◆ Selected text

A. Leases to Pope & Talbot

¶2 In 1893, the State of Washington sold some tidelands at Port Gamble, which Pope & Talbot Inc. (P&T) eventually [413]*413came to own, and where P&T operated a lumber mill.3 In 1974, Washington State, “acting by and through” DNR, leased aquatic lands just west of the mill to P&T for log storage.4 Clerk’s Papers (CP) at 103. That lease, among other things, listed the permitted uses on the site as log storage, rafting, and booming. The lease (1) required specific methods of log booming and prohibited certain other methods, like “[f]ree rolling of logs”; (2) placed limitations on the type and assembly of log rafts; (3) provided that P&T could not remove valuable material without prior consent, fill any lands, or allow debris or refuse to accumulate; (4) prohibited assignment or other transfer of the lease without DNR’s prior consent; and (5) allowed DNR to remove any improvements that were made to the property without proper consent and to enter the property “at all reasonable times.” CP at 104-05.

◆ Stated goal a
Reproduce the rows below word for word, leaving out the pictures.

◆ Supplied material
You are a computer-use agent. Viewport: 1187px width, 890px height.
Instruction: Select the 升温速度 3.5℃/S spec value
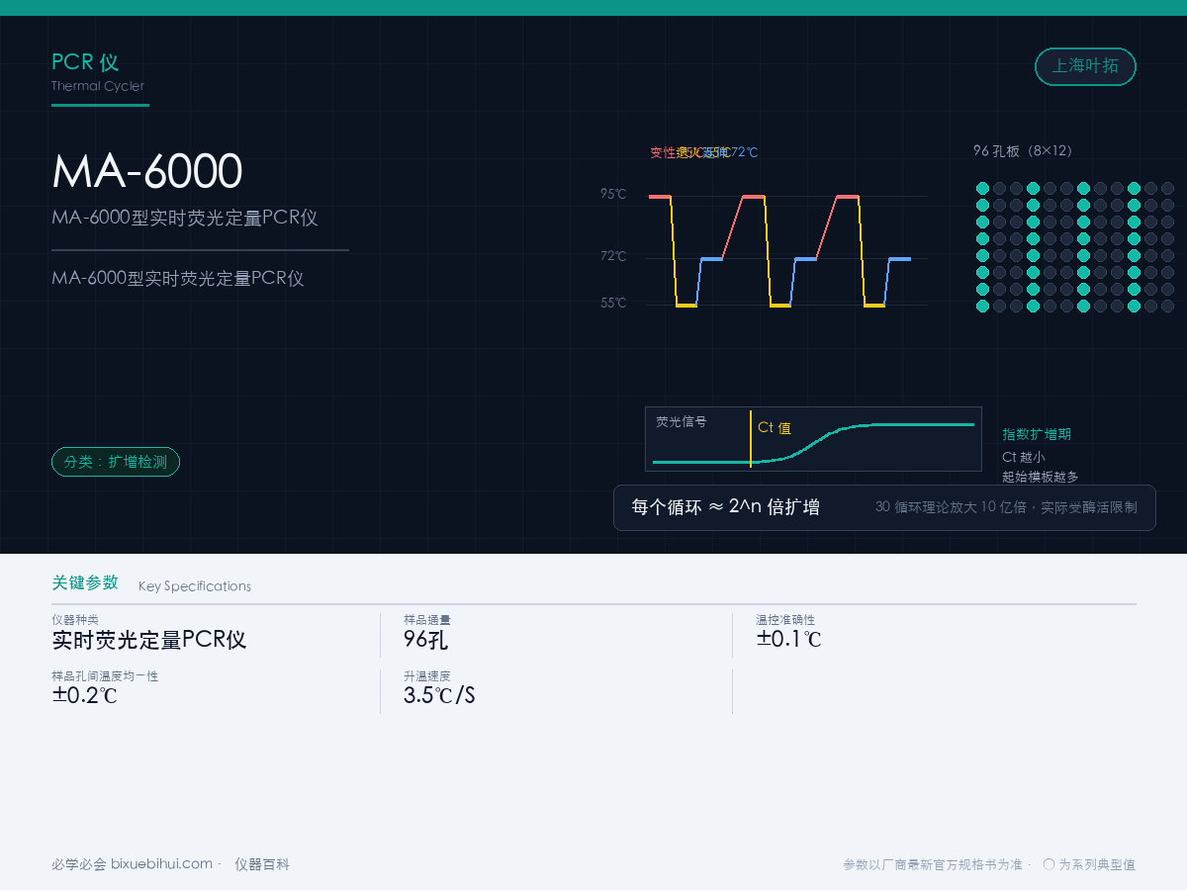coord(439,695)
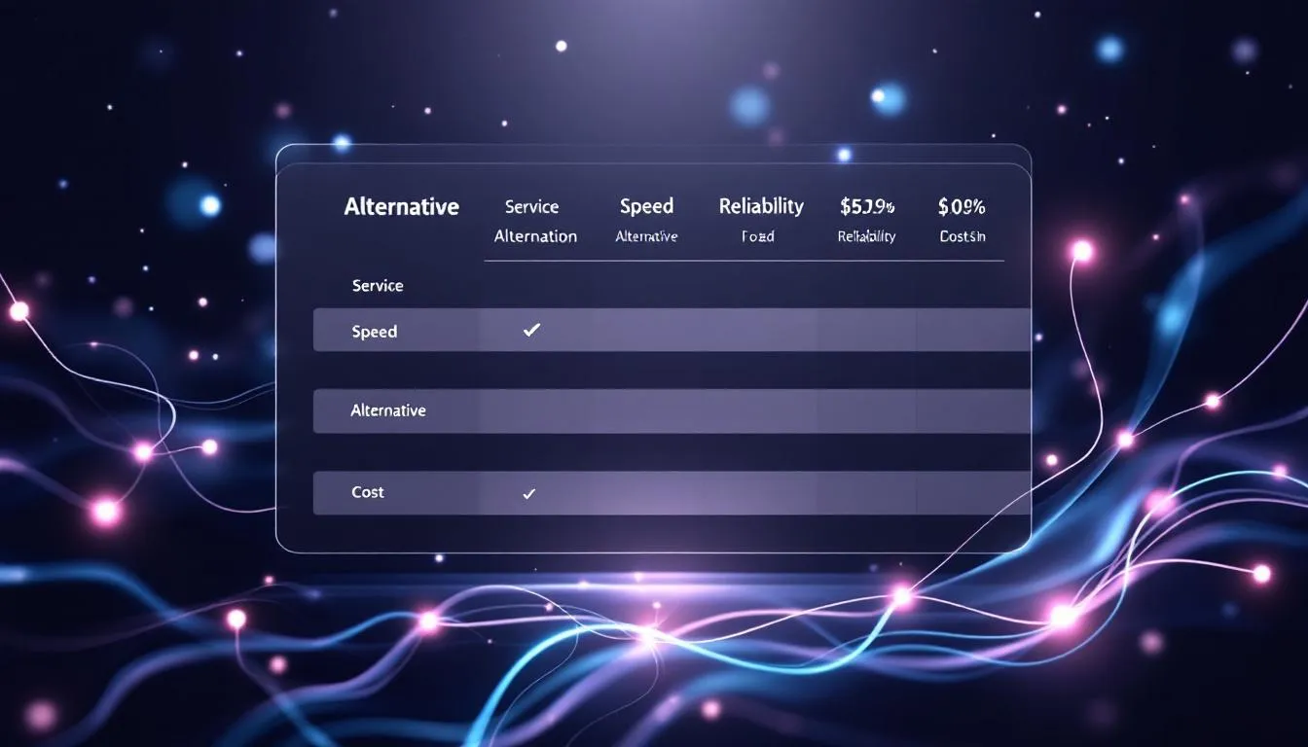Expand the Service row
Image resolution: width=1308 pixels, height=747 pixels.
[378, 285]
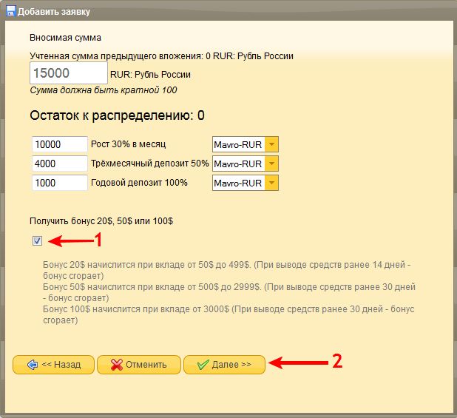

◆ Stated goal b
For each statement, say whether it agrees with the Pope & Talbot lease passage. Answer yes or no, and quote the words from the passage that decide it. (i) The 1974 lease listed log storage, rafting, and booming as the permitted uses on the site. (ii) The lease let P&T transfer it without DNR's consent. (iii) The State of Washington sold the Port Gamble tidelands in 1974.

◆ Task answer a
You are a computer-use agent. Viewport: 1187px width, 890px height.
Instruction: Select the 升温速度 3.5℃/S spec value
coord(439,695)
Expand the Service row
Image resolution: width=1308 pixels, height=747 pixels.
[378, 285]

◆ Task answer b
(i) Yes: "listed the permitted uses on the site as log storage, rafting, and booming"
(ii) No: "prohibited assignment or other transfer of the lease without DNR’s prior consent"
(iii) No: "In 1893, the State of Washington sold some tidelands at Port Gamble"